- Origin: Vancouver, Canada
- Genres: Classical
- Occupation: Musician
- Instrument: Harp
- Years active: 2001–present
- Member of: Philharmonia Orchestra; Turning Point Ensemble; Trio Verlaine; Couloir;
- Formerly of: CBC Radio Orchestra; Vancouver Opera Orchestra; Krutzen/McGhee Duo;
- Website: heidikrutzen.com

= Heidi Krutzen =

Canadian harpist

Heidi Krutzen is a harpist. She is the principal harpist for the Philharmonia Orchestra, a member of the Turning Point Ensemble, and a chamber musician and soloist. She is the former principal harp at the CBC Radio Orchestra and the Vancouver Opera Orchestra.

==Career==
Krutzen joined the Philharmonia Orchestra as the principal harpist in 2015. At the time, she was based in Vancouver and a member of three chamber music groups: the Krutzen/McGhee Duo, Trio Verlaine, and Couloir. Since then, she has continued to perform with chamber groups, including Couloir and Trio Verlaine.

Flutist Lorna McGhee and Krutzen met in 2001 as soloists at a concerto, and in 2004 released the CD Taheke: 20th-Century Masterpieces for Flute and Harp as the Krutzen/McGhee Duo. With the Turning Point Ensemble and mezzo-soprano Judith Forst, Krutzen released the CD Disasters of the Sun: Music of Barbara Pentland in 2006. Trio Verlaine is composed of Krutzen, McGhee, and violist David Harding, and they released their first CD Fin de Siècle – Music of Debussy and Ravel in 2008, and Six Departures in 2014. Couloir formed in Vancouver in 2010, and consists of cellist Ariel Barnes and Krutzen. Couloir released the CD Wine Dark Sea in 2013 and Maxwell, Muhly & Couloir in 2016. Couloir was also featured on the 2019 album New Jewish Music Vol.2, with Krutzen and Barnes each performing as soloists.
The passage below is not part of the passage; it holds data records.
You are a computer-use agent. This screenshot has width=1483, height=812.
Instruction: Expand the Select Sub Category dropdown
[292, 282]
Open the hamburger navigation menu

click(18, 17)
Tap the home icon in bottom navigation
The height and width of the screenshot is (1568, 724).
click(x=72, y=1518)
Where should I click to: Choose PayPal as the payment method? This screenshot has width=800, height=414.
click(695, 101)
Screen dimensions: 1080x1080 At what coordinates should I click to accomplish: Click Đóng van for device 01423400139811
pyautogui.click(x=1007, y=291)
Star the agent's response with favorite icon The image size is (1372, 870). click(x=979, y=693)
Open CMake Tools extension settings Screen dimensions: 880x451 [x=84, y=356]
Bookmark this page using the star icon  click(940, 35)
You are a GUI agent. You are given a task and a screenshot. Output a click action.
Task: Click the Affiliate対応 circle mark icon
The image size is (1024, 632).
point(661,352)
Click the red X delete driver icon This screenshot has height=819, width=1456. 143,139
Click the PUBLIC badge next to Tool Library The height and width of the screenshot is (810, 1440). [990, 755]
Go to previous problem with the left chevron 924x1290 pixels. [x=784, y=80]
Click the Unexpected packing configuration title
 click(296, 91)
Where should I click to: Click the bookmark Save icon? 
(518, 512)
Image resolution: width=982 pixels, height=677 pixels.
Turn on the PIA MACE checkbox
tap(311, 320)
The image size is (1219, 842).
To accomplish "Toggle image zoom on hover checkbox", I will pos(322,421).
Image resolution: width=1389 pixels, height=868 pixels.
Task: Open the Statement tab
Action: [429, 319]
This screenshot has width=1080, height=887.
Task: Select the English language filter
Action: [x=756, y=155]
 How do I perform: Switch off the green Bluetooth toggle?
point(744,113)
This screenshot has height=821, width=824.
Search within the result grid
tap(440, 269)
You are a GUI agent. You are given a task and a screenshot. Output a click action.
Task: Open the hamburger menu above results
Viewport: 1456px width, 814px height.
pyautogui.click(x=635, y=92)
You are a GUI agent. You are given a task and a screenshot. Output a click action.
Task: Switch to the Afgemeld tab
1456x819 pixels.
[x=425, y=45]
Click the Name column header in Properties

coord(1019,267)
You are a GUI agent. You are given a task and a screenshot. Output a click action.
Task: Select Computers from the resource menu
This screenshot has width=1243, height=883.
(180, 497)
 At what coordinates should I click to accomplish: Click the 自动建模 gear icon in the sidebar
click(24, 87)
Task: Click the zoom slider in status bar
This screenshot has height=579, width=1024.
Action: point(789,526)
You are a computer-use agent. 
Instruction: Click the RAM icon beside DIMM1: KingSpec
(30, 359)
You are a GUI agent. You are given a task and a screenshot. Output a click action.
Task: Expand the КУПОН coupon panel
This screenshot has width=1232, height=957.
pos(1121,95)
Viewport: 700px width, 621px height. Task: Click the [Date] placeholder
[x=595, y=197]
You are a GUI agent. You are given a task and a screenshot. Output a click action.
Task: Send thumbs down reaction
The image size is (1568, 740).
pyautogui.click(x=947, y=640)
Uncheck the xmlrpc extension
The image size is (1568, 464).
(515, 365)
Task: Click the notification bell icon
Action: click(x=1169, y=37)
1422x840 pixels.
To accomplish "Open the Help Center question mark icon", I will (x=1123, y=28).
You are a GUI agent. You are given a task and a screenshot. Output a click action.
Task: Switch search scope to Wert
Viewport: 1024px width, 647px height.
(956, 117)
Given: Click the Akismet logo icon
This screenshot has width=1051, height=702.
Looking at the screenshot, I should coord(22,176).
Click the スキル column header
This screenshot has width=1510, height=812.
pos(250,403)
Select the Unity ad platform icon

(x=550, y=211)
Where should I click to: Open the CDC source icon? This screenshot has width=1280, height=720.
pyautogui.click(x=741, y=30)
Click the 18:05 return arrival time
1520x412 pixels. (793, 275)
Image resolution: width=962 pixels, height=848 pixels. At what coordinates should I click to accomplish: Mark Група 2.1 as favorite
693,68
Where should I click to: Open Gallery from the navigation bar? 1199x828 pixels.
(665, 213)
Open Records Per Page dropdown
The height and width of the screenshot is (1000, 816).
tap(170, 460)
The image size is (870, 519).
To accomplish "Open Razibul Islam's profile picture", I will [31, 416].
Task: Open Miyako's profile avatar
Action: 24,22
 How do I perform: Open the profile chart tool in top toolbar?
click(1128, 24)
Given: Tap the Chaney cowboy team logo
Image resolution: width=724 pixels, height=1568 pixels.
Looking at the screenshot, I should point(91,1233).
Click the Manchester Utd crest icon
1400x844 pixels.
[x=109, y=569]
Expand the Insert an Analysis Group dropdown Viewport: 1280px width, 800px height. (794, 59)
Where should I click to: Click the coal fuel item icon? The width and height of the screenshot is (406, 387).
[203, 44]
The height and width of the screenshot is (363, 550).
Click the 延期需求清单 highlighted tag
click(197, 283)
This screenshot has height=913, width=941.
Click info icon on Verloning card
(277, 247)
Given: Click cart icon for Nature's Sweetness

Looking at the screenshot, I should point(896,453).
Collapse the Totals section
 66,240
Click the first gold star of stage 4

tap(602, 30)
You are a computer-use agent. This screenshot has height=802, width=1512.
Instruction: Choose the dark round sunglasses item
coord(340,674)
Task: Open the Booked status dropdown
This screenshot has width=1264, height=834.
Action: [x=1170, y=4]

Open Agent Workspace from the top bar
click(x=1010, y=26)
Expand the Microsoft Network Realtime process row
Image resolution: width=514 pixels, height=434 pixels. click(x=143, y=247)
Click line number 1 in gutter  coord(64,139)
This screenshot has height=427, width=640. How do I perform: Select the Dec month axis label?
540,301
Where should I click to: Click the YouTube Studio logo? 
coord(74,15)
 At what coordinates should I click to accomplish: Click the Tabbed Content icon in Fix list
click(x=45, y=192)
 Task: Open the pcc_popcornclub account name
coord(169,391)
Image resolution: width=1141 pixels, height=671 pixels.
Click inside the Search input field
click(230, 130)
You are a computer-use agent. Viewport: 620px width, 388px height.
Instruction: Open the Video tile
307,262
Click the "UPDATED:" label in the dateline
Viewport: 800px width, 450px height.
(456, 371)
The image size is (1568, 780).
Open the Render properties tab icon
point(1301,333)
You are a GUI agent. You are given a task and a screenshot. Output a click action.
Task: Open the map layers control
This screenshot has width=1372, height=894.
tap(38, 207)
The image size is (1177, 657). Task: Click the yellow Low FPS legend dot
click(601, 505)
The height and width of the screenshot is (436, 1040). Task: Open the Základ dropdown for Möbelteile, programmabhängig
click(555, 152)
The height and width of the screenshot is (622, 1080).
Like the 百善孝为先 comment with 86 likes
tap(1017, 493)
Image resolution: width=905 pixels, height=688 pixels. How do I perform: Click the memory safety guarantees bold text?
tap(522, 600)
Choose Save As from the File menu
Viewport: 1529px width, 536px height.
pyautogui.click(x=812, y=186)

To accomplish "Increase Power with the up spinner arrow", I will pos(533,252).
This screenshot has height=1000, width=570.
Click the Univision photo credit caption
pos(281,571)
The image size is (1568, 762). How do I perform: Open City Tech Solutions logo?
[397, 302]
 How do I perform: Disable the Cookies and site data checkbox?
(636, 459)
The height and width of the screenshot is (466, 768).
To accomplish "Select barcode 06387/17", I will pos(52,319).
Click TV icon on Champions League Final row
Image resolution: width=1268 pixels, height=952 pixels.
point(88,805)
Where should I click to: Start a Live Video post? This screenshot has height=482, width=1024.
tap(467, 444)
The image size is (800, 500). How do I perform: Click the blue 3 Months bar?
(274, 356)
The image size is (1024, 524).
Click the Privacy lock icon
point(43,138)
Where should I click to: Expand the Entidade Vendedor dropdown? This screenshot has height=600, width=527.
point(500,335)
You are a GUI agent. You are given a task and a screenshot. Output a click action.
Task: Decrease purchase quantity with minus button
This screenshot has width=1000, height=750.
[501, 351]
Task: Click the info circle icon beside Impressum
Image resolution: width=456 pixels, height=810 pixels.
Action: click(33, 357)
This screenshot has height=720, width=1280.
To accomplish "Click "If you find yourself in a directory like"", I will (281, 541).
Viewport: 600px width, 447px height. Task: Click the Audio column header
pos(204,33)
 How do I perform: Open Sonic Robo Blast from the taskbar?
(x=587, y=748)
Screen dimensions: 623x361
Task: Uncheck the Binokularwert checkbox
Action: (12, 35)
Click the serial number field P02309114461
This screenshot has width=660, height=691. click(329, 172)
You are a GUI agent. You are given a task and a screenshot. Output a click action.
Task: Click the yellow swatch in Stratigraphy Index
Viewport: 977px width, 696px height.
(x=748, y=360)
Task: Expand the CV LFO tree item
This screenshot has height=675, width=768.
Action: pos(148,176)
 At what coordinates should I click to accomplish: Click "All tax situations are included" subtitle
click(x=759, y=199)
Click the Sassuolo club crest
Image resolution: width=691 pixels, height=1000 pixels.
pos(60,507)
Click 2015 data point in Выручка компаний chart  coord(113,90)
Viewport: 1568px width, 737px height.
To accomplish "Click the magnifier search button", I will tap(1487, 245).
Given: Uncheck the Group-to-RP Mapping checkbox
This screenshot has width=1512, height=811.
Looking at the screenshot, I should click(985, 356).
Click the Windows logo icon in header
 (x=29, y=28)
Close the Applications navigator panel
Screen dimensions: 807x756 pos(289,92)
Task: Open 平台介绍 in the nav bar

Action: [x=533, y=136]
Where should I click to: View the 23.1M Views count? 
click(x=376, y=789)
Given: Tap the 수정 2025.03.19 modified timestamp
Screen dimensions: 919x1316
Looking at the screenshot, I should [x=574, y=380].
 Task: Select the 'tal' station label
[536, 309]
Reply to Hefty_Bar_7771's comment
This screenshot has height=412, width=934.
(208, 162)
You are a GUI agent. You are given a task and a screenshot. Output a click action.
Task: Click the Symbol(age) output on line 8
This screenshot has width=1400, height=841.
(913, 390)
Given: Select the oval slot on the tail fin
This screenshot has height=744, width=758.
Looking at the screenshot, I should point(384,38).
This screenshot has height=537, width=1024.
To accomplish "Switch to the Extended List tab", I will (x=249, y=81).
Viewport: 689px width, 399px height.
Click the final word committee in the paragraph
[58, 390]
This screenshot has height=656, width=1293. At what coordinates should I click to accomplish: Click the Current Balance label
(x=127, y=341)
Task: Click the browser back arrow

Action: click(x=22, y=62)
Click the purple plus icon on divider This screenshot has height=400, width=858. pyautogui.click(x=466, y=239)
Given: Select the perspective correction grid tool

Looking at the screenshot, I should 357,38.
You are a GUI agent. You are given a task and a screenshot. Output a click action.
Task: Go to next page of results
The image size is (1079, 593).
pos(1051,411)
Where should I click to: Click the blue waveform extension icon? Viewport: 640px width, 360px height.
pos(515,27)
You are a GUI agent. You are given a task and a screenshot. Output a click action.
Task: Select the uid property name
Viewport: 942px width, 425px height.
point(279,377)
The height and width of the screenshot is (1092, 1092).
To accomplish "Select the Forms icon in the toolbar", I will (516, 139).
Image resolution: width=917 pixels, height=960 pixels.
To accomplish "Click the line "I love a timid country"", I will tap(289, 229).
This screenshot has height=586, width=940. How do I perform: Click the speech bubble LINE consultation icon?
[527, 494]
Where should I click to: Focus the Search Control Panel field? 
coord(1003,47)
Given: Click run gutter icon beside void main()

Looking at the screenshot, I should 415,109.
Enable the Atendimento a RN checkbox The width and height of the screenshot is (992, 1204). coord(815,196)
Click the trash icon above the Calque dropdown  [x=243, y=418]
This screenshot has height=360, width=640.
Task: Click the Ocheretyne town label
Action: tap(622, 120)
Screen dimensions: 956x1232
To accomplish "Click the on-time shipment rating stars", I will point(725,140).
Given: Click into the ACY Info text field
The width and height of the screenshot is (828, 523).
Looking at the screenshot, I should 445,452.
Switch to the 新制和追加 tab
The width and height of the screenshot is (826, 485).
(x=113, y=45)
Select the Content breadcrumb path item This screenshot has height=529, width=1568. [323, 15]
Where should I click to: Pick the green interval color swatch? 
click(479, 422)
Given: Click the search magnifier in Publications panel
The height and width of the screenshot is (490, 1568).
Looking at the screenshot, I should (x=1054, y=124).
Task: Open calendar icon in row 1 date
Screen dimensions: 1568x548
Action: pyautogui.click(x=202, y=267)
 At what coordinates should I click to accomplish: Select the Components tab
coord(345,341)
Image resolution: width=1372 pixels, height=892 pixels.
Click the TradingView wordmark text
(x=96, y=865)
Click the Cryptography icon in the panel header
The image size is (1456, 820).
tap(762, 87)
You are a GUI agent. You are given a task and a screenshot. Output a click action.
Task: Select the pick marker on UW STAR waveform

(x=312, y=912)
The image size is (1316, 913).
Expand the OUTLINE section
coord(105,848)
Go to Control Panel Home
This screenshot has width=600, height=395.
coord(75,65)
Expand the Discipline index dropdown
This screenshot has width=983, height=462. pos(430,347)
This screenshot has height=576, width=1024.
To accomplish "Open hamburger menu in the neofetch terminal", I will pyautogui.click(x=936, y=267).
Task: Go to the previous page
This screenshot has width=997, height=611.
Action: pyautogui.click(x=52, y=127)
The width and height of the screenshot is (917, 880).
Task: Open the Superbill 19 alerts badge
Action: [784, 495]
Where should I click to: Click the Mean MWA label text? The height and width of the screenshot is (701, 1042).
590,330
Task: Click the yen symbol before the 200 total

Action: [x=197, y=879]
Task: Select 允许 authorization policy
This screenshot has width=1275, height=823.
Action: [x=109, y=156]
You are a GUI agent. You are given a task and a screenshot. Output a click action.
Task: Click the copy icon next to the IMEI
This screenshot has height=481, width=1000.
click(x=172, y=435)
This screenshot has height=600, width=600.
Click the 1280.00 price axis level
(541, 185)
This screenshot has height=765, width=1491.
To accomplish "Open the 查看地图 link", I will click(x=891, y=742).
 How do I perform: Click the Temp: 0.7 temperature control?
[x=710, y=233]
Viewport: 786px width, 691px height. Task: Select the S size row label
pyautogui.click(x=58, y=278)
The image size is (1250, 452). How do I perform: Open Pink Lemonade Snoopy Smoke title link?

In a 2016 Bachtrack review of a Philharmonia performance of Orpheus, Dominic Lowe writes, "Heidi Krutzen's performance on the harp was technically excellent and emotionally touching." In a 2016 review for The Arts Desk, David Nice writes, "The core of Orpheus is his dance-song for Hades' tormented inhabitants, a homage to Bach's cantatas and passions which is typically spare – perhaps the reprise shared between Jill Crowther's cor anglais and harpist Heidi Krutzen, the dominant colourist of the work, was even more ineffable than the initial duet for two oboes".

A 2017 Bachtrack review by Mark Valencia of a Philharmonia performance includes, "Luke Whitehead's mellow contrabassoon and Heidi Krutzen's expressive harp playing were beacons along the way to the work's widescreen finale", and a 2020 Bachtrack review by Cameron Kelsall of a Philharmonia performance states "Heidi Krutzen supplied gossamer chords on the harp." In a 2022 Musical Opinion review of a Philharmonia performance, Edward Clark writes, "I choose to celebrate: Heidi Krutzen, harp; Elizabeth Burley, celeste; Samuel Coles, principal flute; the horn section and the vigorous cello principal, Karen Stephenson."

==Philanthropy==
After visiting Zambia in 2011, Krutzen formed the Malambo Grassroots organization with Jocelyn Banyard to collect and send donations of musical instruments to Africa, and 126 instruments were sent to Zambia in 2012.